O QUE FAZER
**a.** Transcreva todas as frases do texto sobre jornalismo em Cuba que começam com a palavra "Quando".
**b.** Resuma em duas frases o texto sobre jornalismo em Cuba.
**c.** Prossiga o texto sobre jornalismo em Cuba a partir do ponto em que ele termina.

Quando o assunto é jornalismo, Rebeca se arrepia. “Não há liberdade de imprensa neste país. Existe apenas uma escola de jornalismo e o acesso se dá com aval político. Quando estudei jornalismo no princípio da revolução eu era marxista-leninista, por isso me escolheram. O ensino era basicamente doutrinário. Me perguntava quando iríamos estudar jornalismo de fato. Quando voltei de Paris percebi o que era imprensa, o que era jornalismo de verdade. Não havia como aceitar fazer este tipo de jornalismo que em Cuba se impõe e que hoje ainda impera como modelo. Um jornalismo doutrinário que serve mais como porta voz do partido e do governo do que como elo de ligação entre a sociedade”.

INFORMAÇÕES EXTRAÍDAS

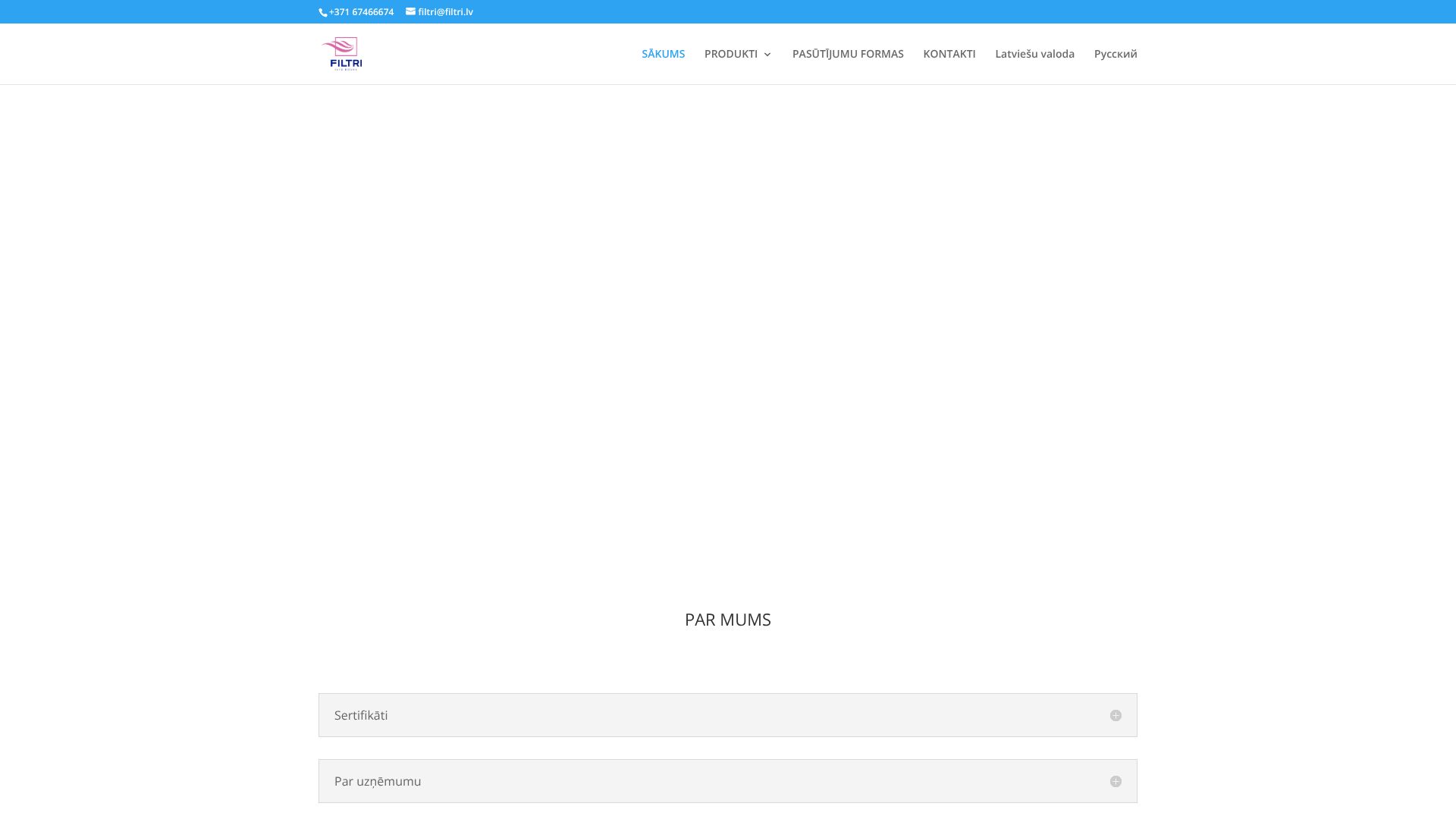Open the PASŪTĪJUMU FORMAS page
This screenshot has width=1456, height=819.
click(847, 54)
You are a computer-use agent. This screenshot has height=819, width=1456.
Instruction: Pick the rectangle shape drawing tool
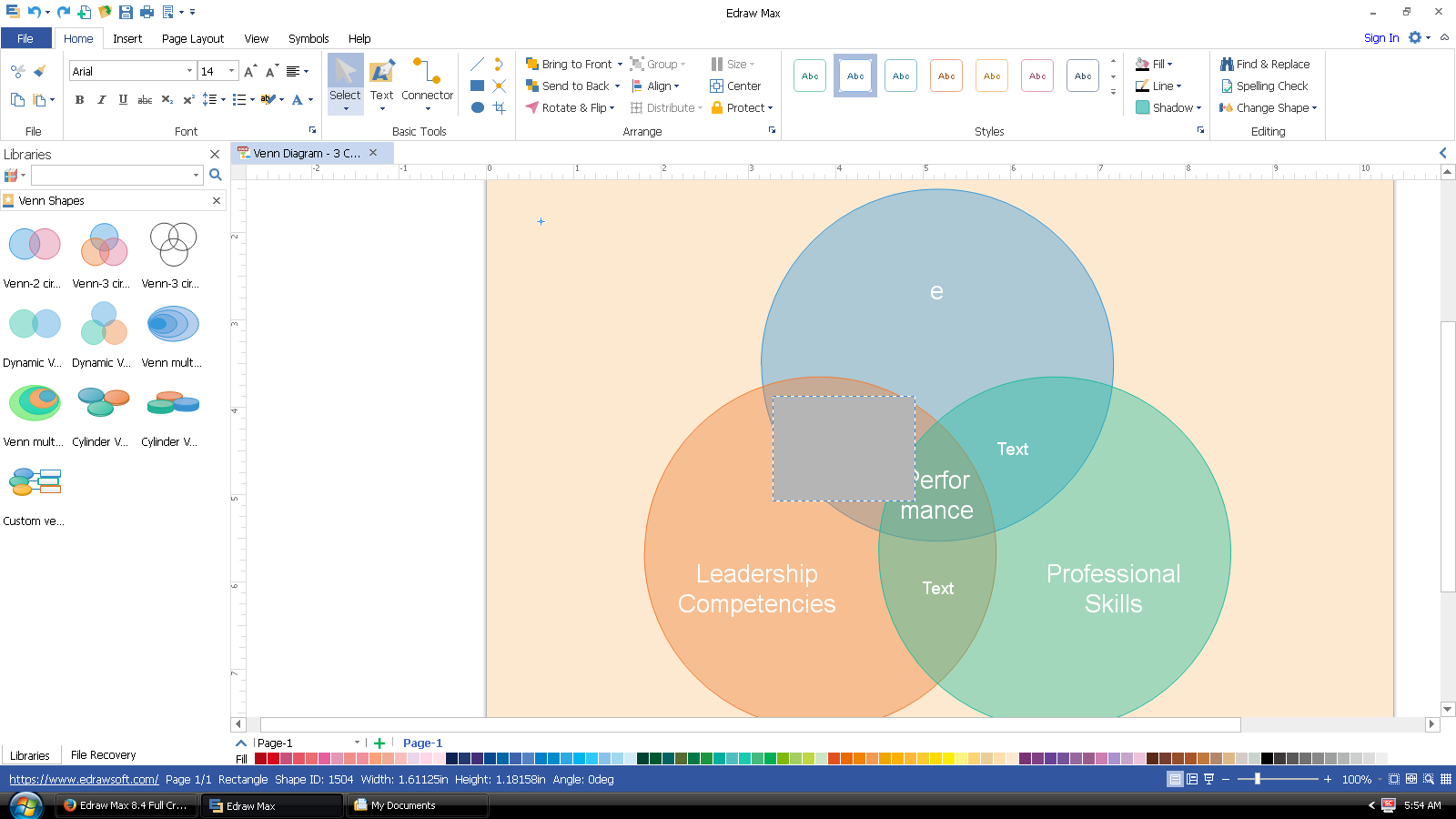pos(477,86)
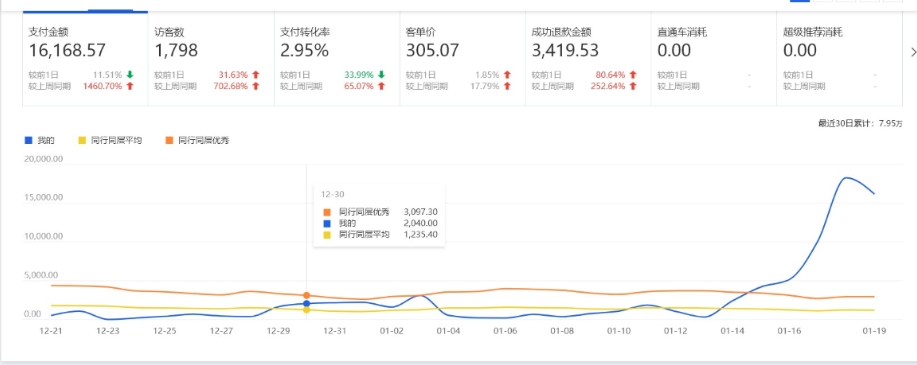Click the red up arrow beside 31.63%
This screenshot has width=917, height=365.
(x=256, y=75)
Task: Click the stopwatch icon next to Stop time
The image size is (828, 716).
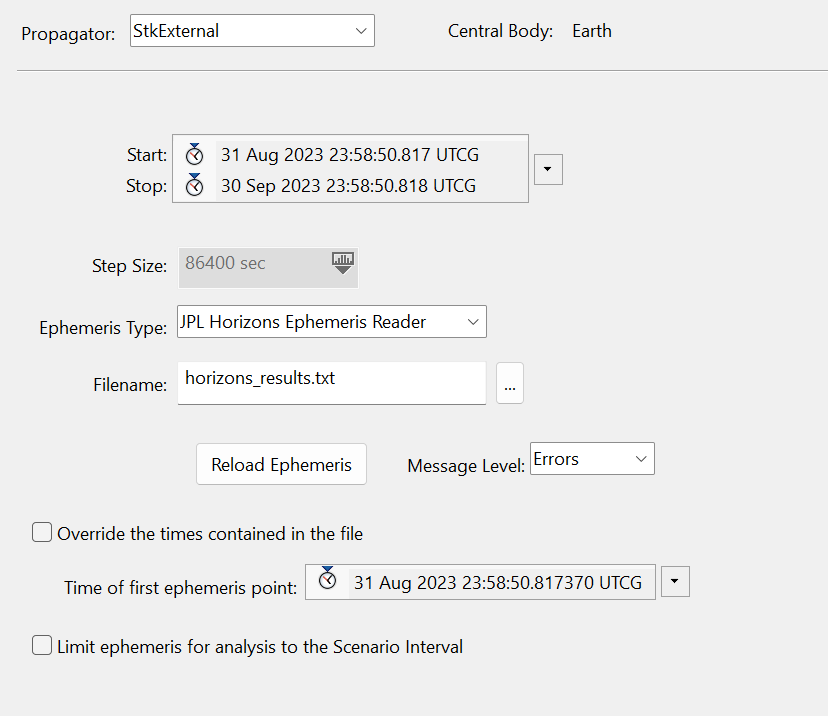Action: coord(195,185)
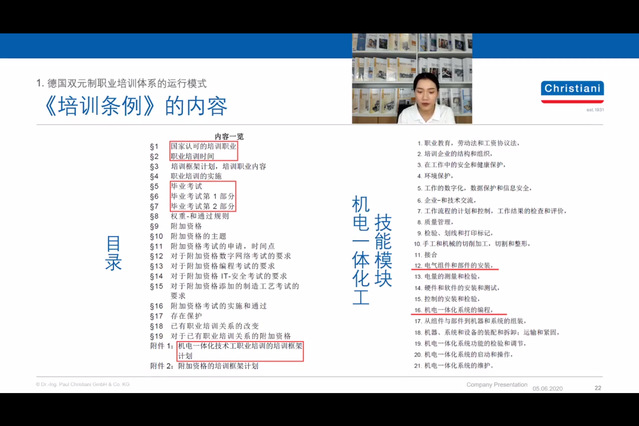Select §2 职业培训时间 entry
This screenshot has width=639, height=426.
(182, 156)
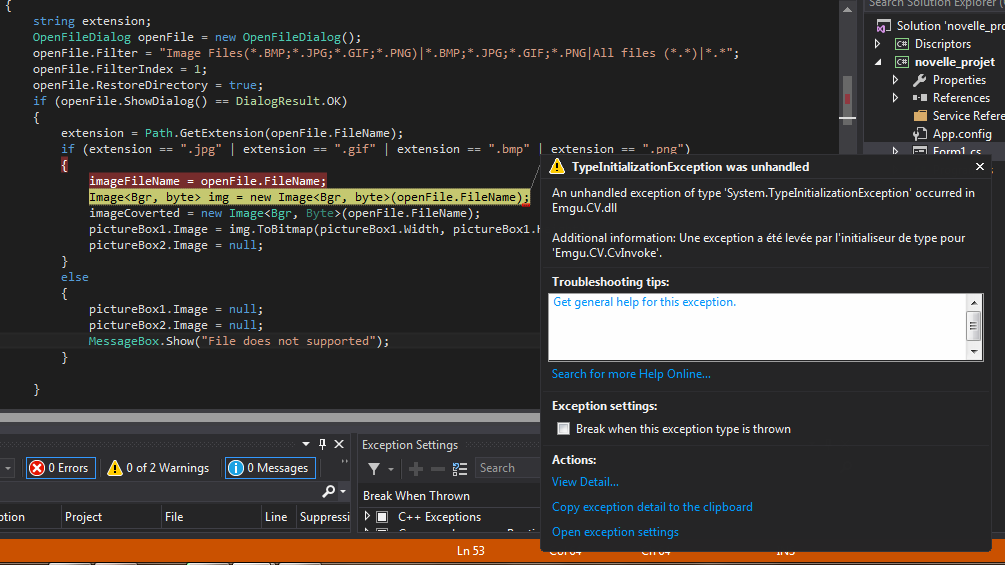Expand the References node in Solution Explorer

tap(895, 98)
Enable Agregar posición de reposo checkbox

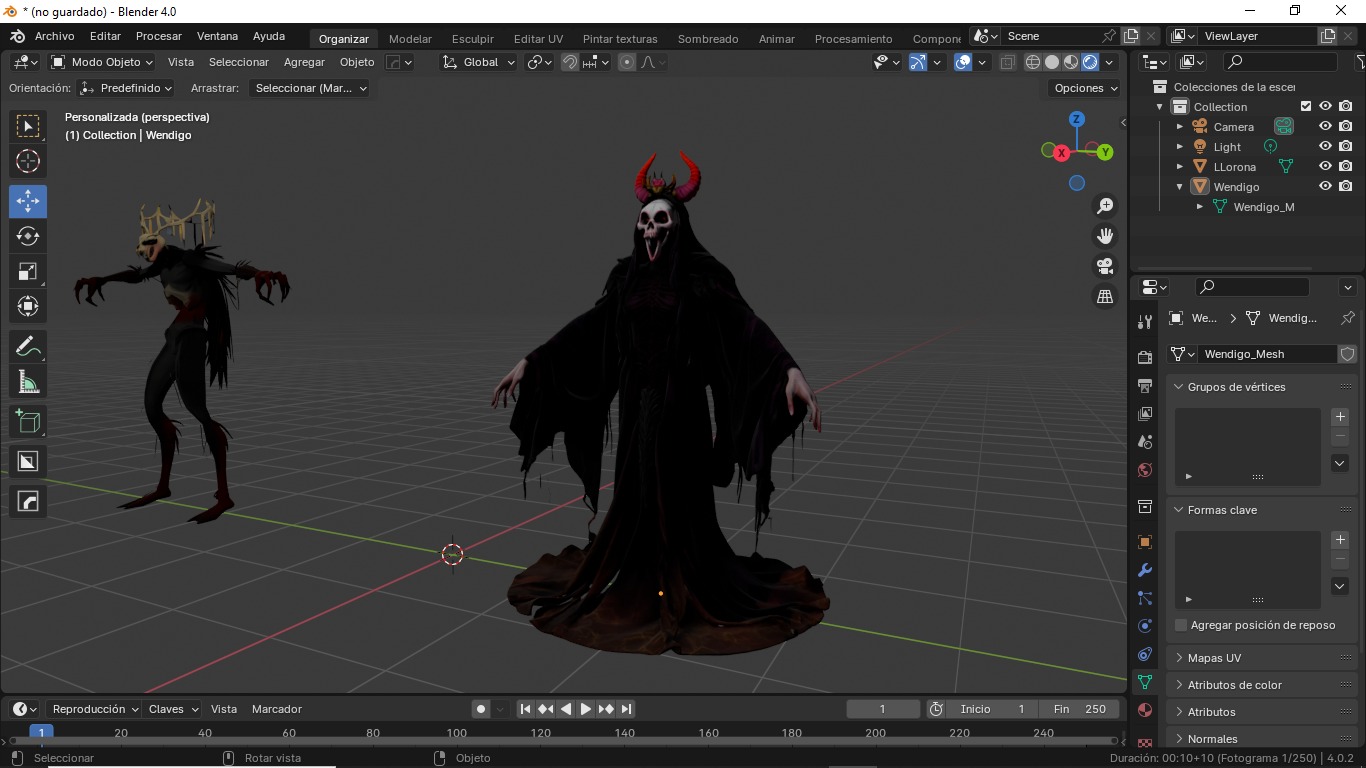coord(1181,625)
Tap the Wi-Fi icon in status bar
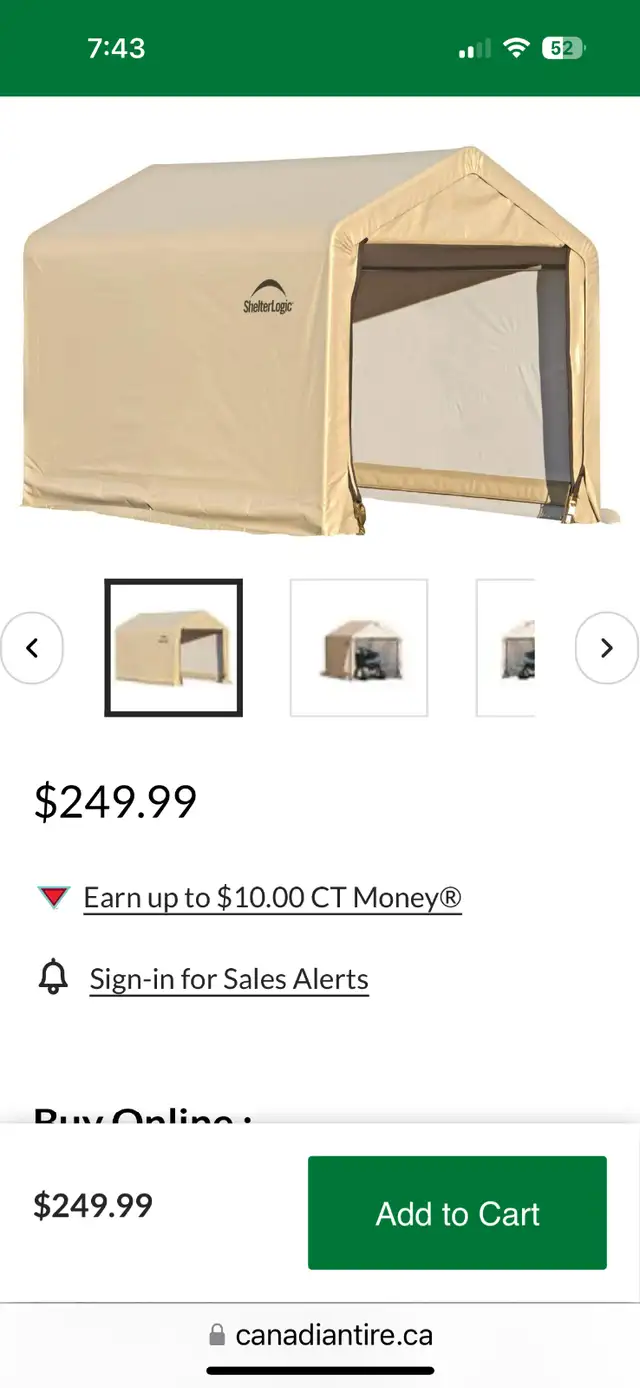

RESPOSTAS
**a.**
1. Quando o assunto é jornalismo, Rebeca se arrepia.
2. Quando estudei jornalismo no princípio da revolução eu era marxista-leninista, por isso me escolheram.
3. Quando voltei de Paris percebi o que era imprensa, o que era jornalismo de verdade.

**b.** Rebeca afirma que não há liberdade de imprensa no país e que existe apenas uma escola de jornalismo, cujo acesso depende de aval político e cujo ensino era basicamente doutrinário. Ao voltar de Paris, ela percebeu o que era jornalismo de verdade e recusou o modelo imposto em Cuba, que serve mais como porta-voz do partido e do governo do que como elo com a sociedade.

**c.**
Jornalismo Doutrinário
De fato, em Cuba não se pratica o jornalismo nos moldes em que a profissão se fundou. Ou seja, uma profissão cuja fiscalização do poder e a liberdade de expressão são objetivos primordiais. Todos os veículos de comunicação cubanos são autorizados e controlados pelo Estado através do Partido Comunista Cubano, que reconhece a liberdade de imprensa apenas quando "em acordo com os objetivos da sociedade socialista”. Qualquer conteúdo que ofenda esta premissa é passível de censura e, seu autor, de processo criminal.
Aos jornalistas independentes e blogueiros sobra a blogosfera mantida em sites hospedados no exterior e atualizados nas embaixadas estrangeiras ou em caríssimas conexões dos hotéis (onde até há alguns anos os cubanos eram proibidos de entrar). O governo cubano continua perseguindo estes profissionais com detenções arbitrárias, vigilância constante, campanhas difamatórias nos meios de comunicação oficiais e até mesmo agressões físicas efetuadas por “milícias populares” a soldo do governo.
“O estado tem o monopólio da informação e é ele quem divulga os índices de analfabetismo e mortalidade infantil que encantam o mundo. Mas não são dados confiáveis”, afirma Rebeca. Da mesma forma, ela desmente a ideia de que há liberdade de expressão na ilha. “O único canal aberto para a população no Granma e o espaço Carta do Leitor que se publica às sextas. Lá você não lê uma palavra sobre o contraditório político”.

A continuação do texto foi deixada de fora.